→ THE TASK
Please reproduce all entries word for word, leaving every image behind.
********************
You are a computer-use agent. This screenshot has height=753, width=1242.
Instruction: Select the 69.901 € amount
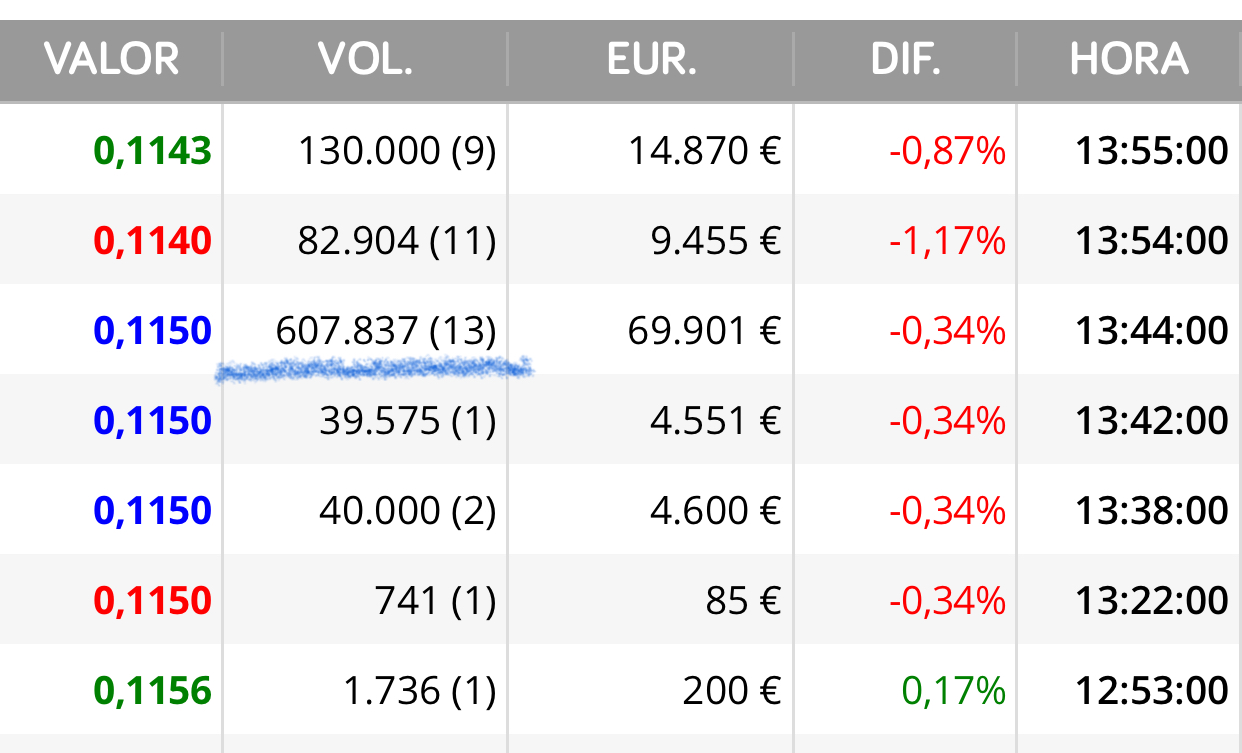point(704,331)
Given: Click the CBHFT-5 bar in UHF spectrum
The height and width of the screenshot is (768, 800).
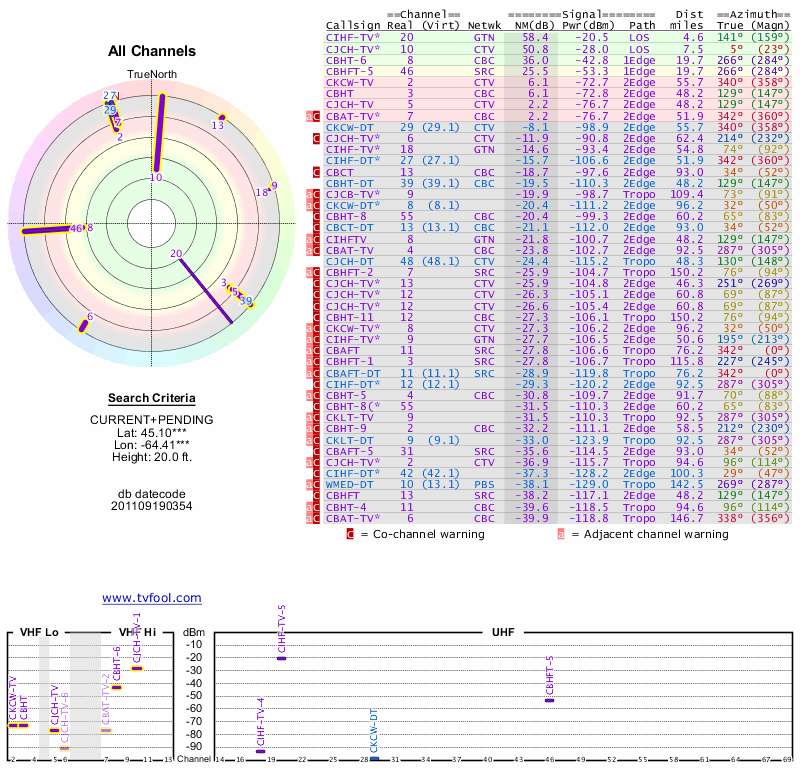Looking at the screenshot, I should [x=549, y=700].
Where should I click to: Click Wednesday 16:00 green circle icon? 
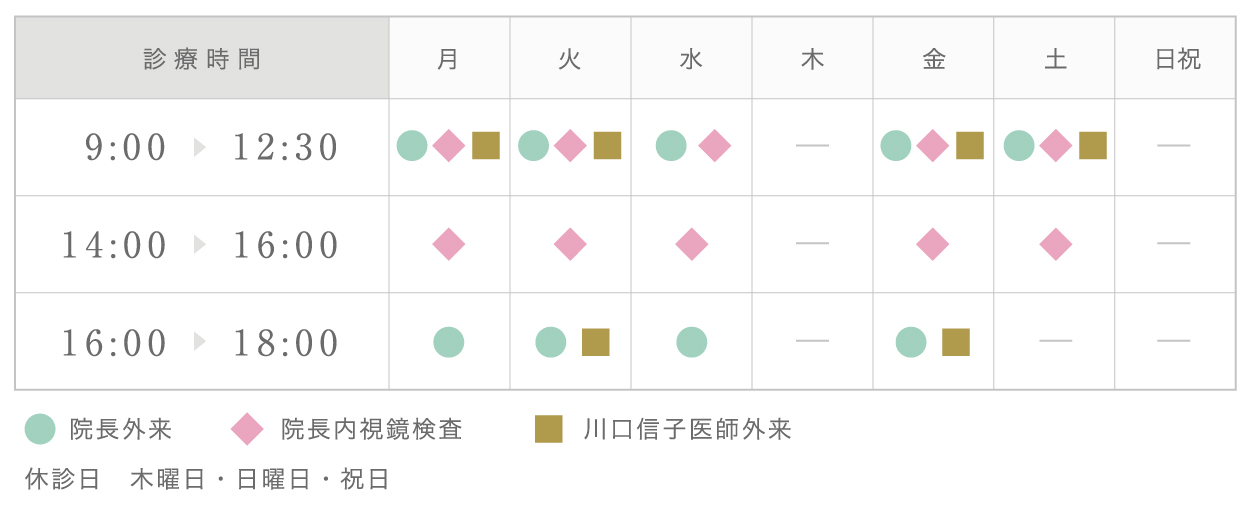691,342
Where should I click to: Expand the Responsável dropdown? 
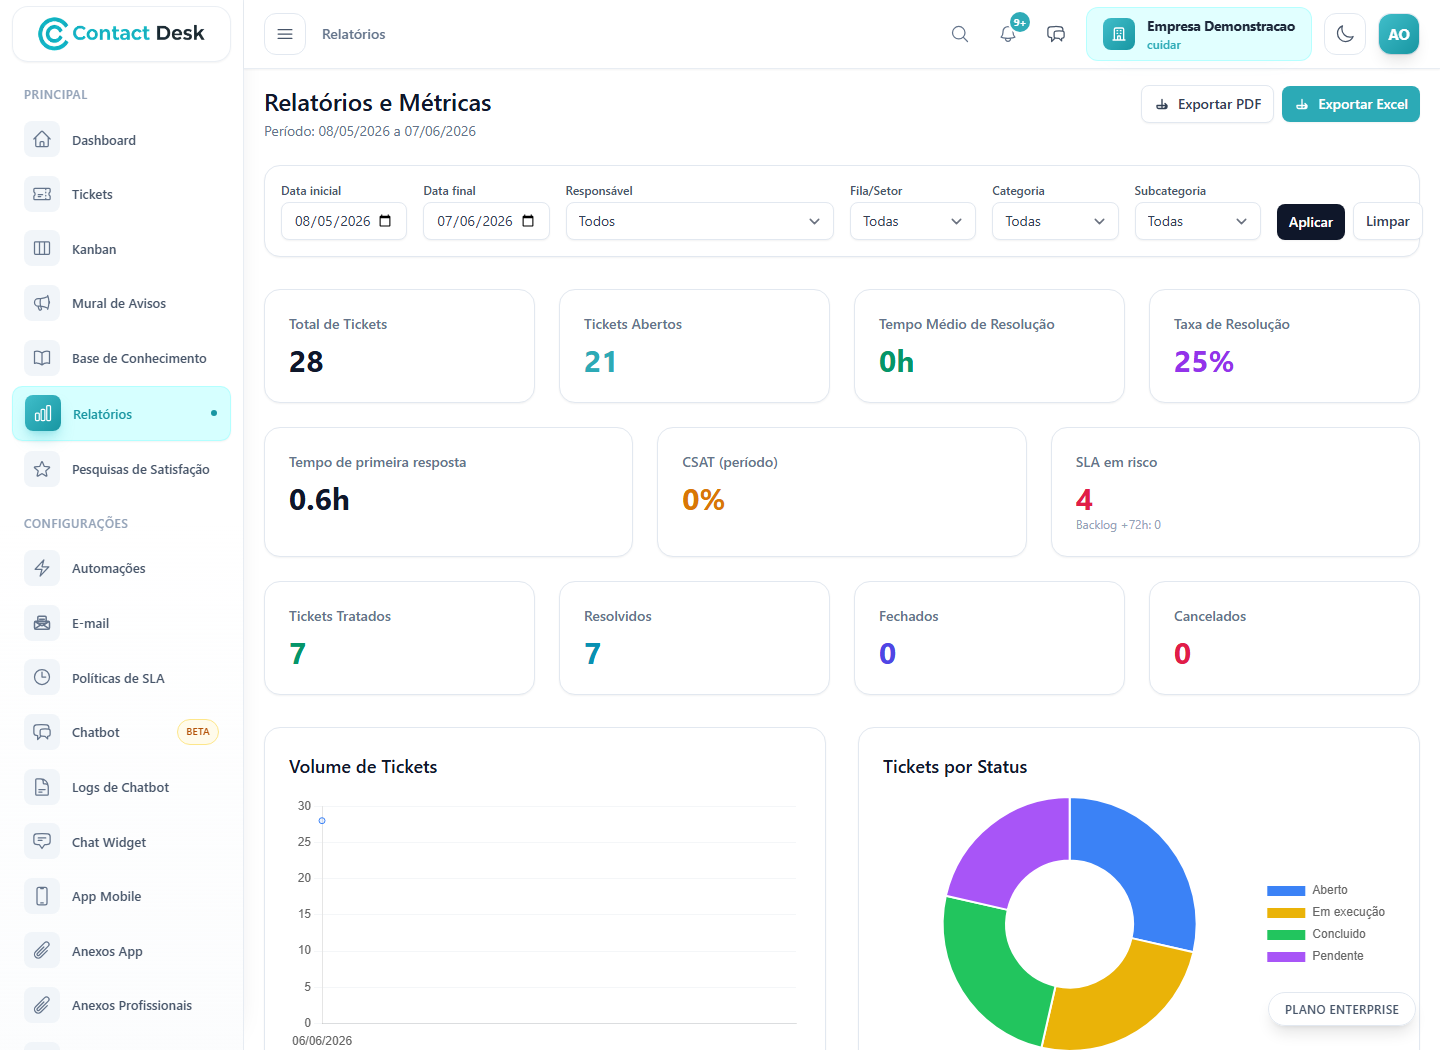[x=699, y=221]
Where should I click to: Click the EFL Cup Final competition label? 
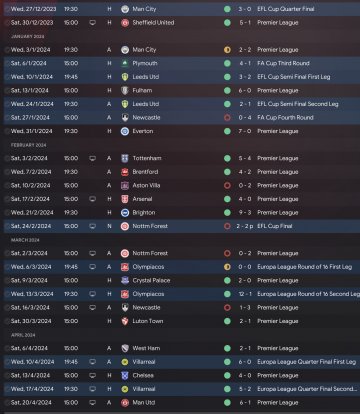(x=275, y=226)
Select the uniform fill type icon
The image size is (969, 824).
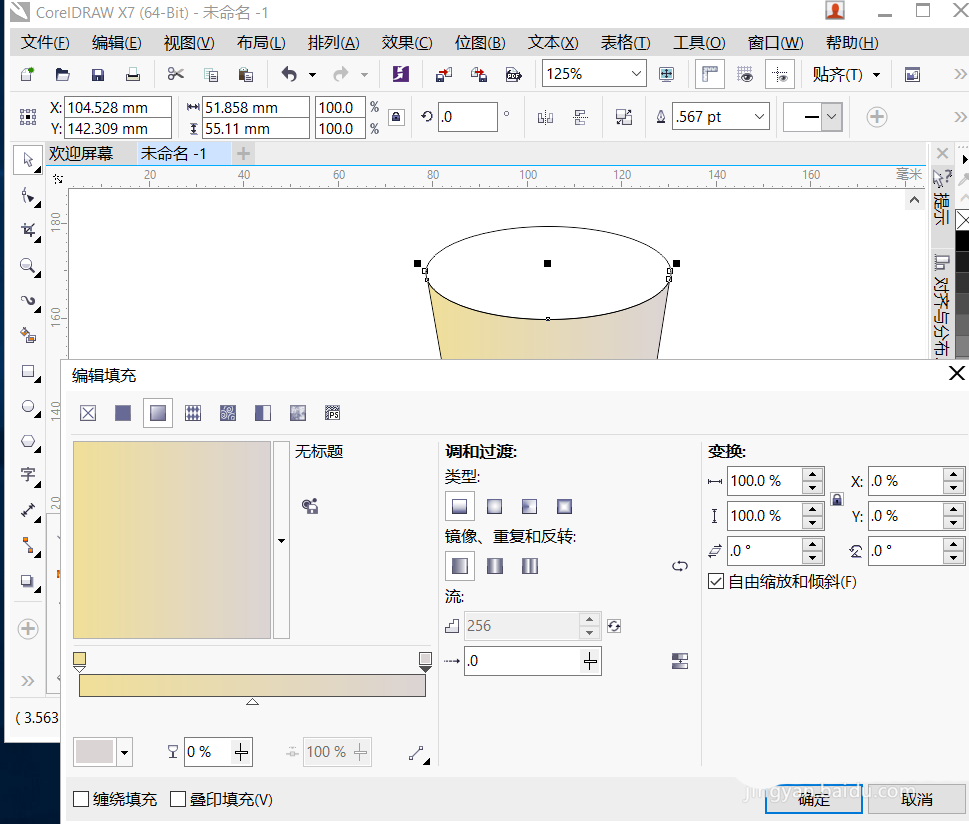point(122,412)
********************
→ ANSWER TO THIS EXERCISE
You are a computer-use agent. This screenshot has height=753, width=1242.
Instruction: Select the 69.901 € amount
point(704,331)
Given: Click the CBHFT-5 bar in UHF spectrum
The height and width of the screenshot is (768, 800).
Looking at the screenshot, I should [x=549, y=700].
Where should I click to: Click Wednesday 16:00 green circle icon? 
691,342
Where should I click to: Expand the Responsável dropdown? 
[x=699, y=221]
Where should I click to: Click the EFL Cup Final competition label? 
(x=275, y=226)
Select the uniform fill type icon
The image size is (969, 824).
point(122,412)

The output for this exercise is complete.